───── Entries supplied
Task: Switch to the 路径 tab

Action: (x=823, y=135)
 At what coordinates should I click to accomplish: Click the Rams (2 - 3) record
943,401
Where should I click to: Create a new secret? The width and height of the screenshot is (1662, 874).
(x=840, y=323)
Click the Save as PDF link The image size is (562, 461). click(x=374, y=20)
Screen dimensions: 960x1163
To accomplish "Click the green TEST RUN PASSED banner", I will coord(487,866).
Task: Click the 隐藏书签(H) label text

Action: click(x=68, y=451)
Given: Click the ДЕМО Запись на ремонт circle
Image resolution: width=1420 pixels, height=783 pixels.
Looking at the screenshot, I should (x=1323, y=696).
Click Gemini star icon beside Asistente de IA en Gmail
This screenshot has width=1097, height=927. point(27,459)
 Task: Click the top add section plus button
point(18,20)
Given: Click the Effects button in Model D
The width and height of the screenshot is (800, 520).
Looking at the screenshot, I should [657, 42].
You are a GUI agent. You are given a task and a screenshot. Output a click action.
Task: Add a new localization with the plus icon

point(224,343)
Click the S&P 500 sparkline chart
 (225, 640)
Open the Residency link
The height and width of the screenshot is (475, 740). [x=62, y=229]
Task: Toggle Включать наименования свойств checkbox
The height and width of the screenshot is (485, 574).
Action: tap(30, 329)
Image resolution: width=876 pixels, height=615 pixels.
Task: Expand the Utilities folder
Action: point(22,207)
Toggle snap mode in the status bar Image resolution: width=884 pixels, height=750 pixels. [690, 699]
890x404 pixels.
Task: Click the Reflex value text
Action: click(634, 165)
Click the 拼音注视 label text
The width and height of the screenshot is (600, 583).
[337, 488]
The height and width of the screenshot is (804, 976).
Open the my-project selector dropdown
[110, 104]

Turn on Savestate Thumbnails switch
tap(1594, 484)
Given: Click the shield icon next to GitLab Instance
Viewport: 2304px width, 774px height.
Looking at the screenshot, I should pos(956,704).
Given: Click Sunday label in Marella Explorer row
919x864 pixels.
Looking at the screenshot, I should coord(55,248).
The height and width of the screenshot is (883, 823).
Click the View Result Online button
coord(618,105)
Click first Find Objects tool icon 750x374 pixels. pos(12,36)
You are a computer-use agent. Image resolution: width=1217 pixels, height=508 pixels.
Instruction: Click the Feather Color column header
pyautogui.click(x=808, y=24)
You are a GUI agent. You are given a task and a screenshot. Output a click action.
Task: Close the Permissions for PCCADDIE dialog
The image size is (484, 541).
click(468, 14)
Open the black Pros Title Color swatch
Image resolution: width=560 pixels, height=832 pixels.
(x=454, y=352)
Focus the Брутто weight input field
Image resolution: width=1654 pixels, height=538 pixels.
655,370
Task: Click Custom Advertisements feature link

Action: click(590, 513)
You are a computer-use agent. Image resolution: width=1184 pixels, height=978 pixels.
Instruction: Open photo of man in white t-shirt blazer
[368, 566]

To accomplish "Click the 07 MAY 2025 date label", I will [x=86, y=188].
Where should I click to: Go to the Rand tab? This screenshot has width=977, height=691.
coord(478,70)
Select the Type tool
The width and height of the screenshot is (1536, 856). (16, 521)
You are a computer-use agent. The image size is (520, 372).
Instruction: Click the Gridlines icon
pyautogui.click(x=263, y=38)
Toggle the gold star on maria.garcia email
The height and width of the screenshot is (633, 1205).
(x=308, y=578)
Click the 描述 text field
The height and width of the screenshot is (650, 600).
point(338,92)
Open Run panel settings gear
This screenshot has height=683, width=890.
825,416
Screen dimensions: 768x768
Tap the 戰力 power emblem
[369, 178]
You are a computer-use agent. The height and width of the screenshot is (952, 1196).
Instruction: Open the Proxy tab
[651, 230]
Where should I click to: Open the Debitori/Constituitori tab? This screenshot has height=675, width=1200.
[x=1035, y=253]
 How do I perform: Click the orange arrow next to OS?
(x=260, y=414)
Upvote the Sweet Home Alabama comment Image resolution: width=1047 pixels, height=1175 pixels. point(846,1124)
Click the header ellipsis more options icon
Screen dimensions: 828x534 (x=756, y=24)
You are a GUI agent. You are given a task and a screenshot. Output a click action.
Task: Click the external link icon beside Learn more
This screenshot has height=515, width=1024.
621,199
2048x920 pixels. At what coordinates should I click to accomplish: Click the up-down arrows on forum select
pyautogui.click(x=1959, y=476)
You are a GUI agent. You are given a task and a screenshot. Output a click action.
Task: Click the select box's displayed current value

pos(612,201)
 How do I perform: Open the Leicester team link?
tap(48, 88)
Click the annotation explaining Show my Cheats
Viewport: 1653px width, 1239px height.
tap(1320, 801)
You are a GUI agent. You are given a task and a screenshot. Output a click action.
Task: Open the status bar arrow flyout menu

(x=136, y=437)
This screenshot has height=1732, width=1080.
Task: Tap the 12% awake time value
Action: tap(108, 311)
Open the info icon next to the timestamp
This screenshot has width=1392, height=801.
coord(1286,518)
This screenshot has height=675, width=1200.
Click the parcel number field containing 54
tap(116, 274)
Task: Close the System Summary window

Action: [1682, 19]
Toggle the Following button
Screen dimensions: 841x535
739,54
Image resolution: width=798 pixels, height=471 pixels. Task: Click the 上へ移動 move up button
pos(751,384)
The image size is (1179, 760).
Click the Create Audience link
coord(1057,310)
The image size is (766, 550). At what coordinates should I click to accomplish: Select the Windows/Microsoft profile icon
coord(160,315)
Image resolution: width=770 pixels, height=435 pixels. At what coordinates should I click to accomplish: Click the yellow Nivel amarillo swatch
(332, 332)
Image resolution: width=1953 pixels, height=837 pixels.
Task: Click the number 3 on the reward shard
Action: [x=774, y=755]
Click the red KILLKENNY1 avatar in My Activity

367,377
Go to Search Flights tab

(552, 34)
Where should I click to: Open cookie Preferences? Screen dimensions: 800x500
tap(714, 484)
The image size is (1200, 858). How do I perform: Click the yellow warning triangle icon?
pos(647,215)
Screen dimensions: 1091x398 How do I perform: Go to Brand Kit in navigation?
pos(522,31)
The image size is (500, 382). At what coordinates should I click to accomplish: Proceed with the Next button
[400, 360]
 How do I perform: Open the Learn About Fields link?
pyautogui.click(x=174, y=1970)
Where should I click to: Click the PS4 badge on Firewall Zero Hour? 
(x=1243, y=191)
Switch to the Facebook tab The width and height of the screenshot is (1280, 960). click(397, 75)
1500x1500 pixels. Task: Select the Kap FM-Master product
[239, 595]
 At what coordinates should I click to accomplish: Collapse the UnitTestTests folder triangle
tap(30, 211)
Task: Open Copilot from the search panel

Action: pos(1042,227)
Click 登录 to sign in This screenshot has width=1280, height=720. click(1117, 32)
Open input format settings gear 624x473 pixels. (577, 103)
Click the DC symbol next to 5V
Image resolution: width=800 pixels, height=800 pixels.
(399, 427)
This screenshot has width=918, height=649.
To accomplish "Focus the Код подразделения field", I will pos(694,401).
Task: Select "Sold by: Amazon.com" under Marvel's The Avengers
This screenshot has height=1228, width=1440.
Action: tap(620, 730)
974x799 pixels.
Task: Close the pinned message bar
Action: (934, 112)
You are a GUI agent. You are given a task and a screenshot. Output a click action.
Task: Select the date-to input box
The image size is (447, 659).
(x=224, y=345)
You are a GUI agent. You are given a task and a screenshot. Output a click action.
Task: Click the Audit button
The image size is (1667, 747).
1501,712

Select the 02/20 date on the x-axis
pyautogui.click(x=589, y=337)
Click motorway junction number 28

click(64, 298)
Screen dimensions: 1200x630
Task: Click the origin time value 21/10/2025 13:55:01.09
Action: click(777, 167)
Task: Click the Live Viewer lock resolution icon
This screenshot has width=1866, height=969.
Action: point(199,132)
──────────
→ **What you will do**:
The answer must be every line of the data that contains the word "computer".

→ **Exercise response**:
You are a computer-use agent. Image resolution: width=1217 pixels, height=508 pixels.
You are a computer-use agent. Image resolution: width=1184 pixels, height=978 pixels.
You are a computer-use agent. The image size is (520, 372).
You are a computer-use agent. The height and width of the screenshot is (952, 1196).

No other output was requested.